--- begin ---
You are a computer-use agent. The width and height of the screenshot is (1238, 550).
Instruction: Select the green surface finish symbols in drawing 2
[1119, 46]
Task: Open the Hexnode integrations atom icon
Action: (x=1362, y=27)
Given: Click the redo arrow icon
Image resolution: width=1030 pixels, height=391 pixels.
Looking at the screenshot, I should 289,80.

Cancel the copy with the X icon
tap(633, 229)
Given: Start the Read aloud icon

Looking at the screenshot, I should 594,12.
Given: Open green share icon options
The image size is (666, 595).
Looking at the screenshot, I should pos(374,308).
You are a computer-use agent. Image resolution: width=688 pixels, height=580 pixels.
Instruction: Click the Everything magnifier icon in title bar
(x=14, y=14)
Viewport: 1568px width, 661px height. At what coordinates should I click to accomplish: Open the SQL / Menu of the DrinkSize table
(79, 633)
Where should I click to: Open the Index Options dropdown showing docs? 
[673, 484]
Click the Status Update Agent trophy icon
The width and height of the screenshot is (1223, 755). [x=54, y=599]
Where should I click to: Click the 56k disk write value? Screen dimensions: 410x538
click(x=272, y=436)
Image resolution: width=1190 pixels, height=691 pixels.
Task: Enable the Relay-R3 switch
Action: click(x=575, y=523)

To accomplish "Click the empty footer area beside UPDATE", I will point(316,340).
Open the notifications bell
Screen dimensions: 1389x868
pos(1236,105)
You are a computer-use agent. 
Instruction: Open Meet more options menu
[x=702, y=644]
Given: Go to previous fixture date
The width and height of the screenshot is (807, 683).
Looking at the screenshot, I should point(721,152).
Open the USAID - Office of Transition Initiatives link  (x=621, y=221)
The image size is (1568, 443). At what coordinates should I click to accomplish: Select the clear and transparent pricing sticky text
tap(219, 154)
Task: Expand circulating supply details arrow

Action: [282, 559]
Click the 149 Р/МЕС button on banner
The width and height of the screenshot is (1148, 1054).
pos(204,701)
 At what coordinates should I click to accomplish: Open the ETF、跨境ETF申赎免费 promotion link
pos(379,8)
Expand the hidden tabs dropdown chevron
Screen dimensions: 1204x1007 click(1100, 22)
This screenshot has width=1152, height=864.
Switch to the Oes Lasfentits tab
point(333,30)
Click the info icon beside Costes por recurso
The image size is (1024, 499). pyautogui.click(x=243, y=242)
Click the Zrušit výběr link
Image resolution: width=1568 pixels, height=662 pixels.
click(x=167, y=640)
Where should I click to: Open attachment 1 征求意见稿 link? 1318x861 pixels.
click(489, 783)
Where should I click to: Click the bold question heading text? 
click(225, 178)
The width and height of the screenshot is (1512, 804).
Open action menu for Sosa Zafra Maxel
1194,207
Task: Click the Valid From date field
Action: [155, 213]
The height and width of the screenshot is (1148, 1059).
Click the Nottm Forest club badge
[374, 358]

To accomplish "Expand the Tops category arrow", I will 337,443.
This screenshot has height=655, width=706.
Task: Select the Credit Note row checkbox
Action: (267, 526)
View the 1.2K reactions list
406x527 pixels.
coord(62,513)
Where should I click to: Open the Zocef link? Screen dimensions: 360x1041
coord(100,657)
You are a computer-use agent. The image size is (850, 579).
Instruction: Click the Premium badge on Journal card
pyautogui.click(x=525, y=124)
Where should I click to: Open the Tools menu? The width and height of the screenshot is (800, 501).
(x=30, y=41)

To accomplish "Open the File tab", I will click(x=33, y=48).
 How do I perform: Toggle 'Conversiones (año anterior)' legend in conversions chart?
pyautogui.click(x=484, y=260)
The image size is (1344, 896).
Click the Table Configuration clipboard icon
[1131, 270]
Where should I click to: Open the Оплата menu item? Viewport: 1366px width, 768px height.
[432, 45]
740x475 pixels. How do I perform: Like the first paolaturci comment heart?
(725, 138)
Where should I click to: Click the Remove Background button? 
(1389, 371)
--- end ---
* _Task directions_: Recast the lines of this listing as a numbered list, leaving out the blank lines.

* _The result_:
1. You are a computer-use agent. The width and height of the screenshot is (1238, 550).
2. Instruction: Select the green surface finish symbols in drawing 2
3. [1119, 46]
4. Task: Open the Hexnode integrations atom icon
5. Action: (x=1362, y=27)
6. Given: Click the redo arrow icon
7. Image resolution: width=1030 pixels, height=391 pixels.
8. Looking at the screenshot, I should 289,80.
9. Cancel the copy with the X icon
10. tap(633, 229)
11. Given: Start the Read aloud icon
12. Looking at the screenshot, I should 594,12.
13. Given: Open green share icon options
14. The image size is (666, 595).
15. Looking at the screenshot, I should pos(374,308).
16. You are a computer-use agent. Image resolution: width=688 pixels, height=580 pixels.
17. Instruction: Click the Everything magnifier icon in title bar
18. (x=14, y=14)
19. Viewport: 1568px width, 661px height. At what coordinates should I click to accomplish: Open the SQL / Menu of the DrinkSize table
20. (79, 633)
21. Where should I click to: Open the Index Options dropdown showing docs? 
22. [673, 484]
23. Click the Status Update Agent trophy icon
24. The width and height of the screenshot is (1223, 755). [x=54, y=599]
25. Where should I click to: Click the 56k disk write value? Screen dimensions: 410x538
26. click(x=272, y=436)
27. Image resolution: width=1190 pixels, height=691 pixels.
28. Task: Enable the Relay-R3 switch
29. Action: click(x=575, y=523)
30. To accomplish "Click the empty footer area beside UPDATE", I will point(316,340).
31. Open the notifications bell
32. Screen dimensions: 1389x868
33. pos(1236,105)
34. You are a computer-use agent. 
35. Instruction: Open Meet more options menu
36. [x=702, y=644]
37. Given: Go to previous fixture date
38. The width and height of the screenshot is (807, 683).
39. Looking at the screenshot, I should point(721,152).
40. Open the USAID - Office of Transition Initiatives link  (x=621, y=221)
41. The image size is (1568, 443). At what coordinates should I click to accomplish: Select the clear and transparent pricing sticky text
42. tap(219, 154)
43. Task: Expand circulating supply details arrow
44. Action: [282, 559]
45. Click the 149 Р/МЕС button on banner
46. The width and height of the screenshot is (1148, 1054).
47. pos(204,701)
48.  At what coordinates should I click to accomplish: Open the ETF、跨境ETF申赎免费 promotion link
49. pos(379,8)
50. Expand the hidden tabs dropdown chevron
51. Screen dimensions: 1204x1007 click(1100, 22)
52. This screenshot has width=1152, height=864.
53. Switch to the Oes Lasfentits tab
54. point(333,30)
55. Click the info icon beside Costes por recurso
56. The image size is (1024, 499). pyautogui.click(x=243, y=242)
57. Click the Zrušit výběr link
58. Image resolution: width=1568 pixels, height=662 pixels.
59. click(x=167, y=640)
60. Where should I click to: Open attachment 1 征求意见稿 link? 1318x861 pixels.
61. click(489, 783)
62. Where should I click to: Click the bold question heading text? 
63. click(225, 178)
64. The width and height of the screenshot is (1512, 804).
65. Open action menu for Sosa Zafra Maxel
66. 1194,207
67. Task: Click the Valid From date field
68. Action: [155, 213]
69. The height and width of the screenshot is (1148, 1059).
70. Click the Nottm Forest club badge
71. [374, 358]
72. To accomplish "Expand the Tops category arrow", I will 337,443.
73. This screenshot has height=655, width=706.
74. Task: Select the Credit Note row checkbox
75. Action: (267, 526)
76. View the 1.2K reactions list
77. 406x527 pixels.
78. coord(62,513)
79. Where should I click to: Open the Zocef link? Screen dimensions: 360x1041
80. coord(100,657)
81. You are a computer-use agent. The image size is (850, 579).
82. Instruction: Click the Premium badge on Journal card
83. pyautogui.click(x=525, y=124)
84. Where should I click to: Open the Tools menu? The width and height of the screenshot is (800, 501).
85. (x=30, y=41)
86. To accomplish "Open the File tab", I will click(x=33, y=48).
87.  How do I perform: Toggle 'Conversiones (año anterior)' legend in conversions chart?
88. pyautogui.click(x=484, y=260)
89. The image size is (1344, 896).
90. Click the Table Configuration clipboard icon
91. [1131, 270]
92. Where should I click to: Open the Оплата menu item? Viewport: 1366px width, 768px height.
93. [432, 45]
94. 740x475 pixels. How do I perform: Like the first paolaturci comment heart?
95. (725, 138)
96. Where should I click to: Click the Remove Background button? 
97. (1389, 371)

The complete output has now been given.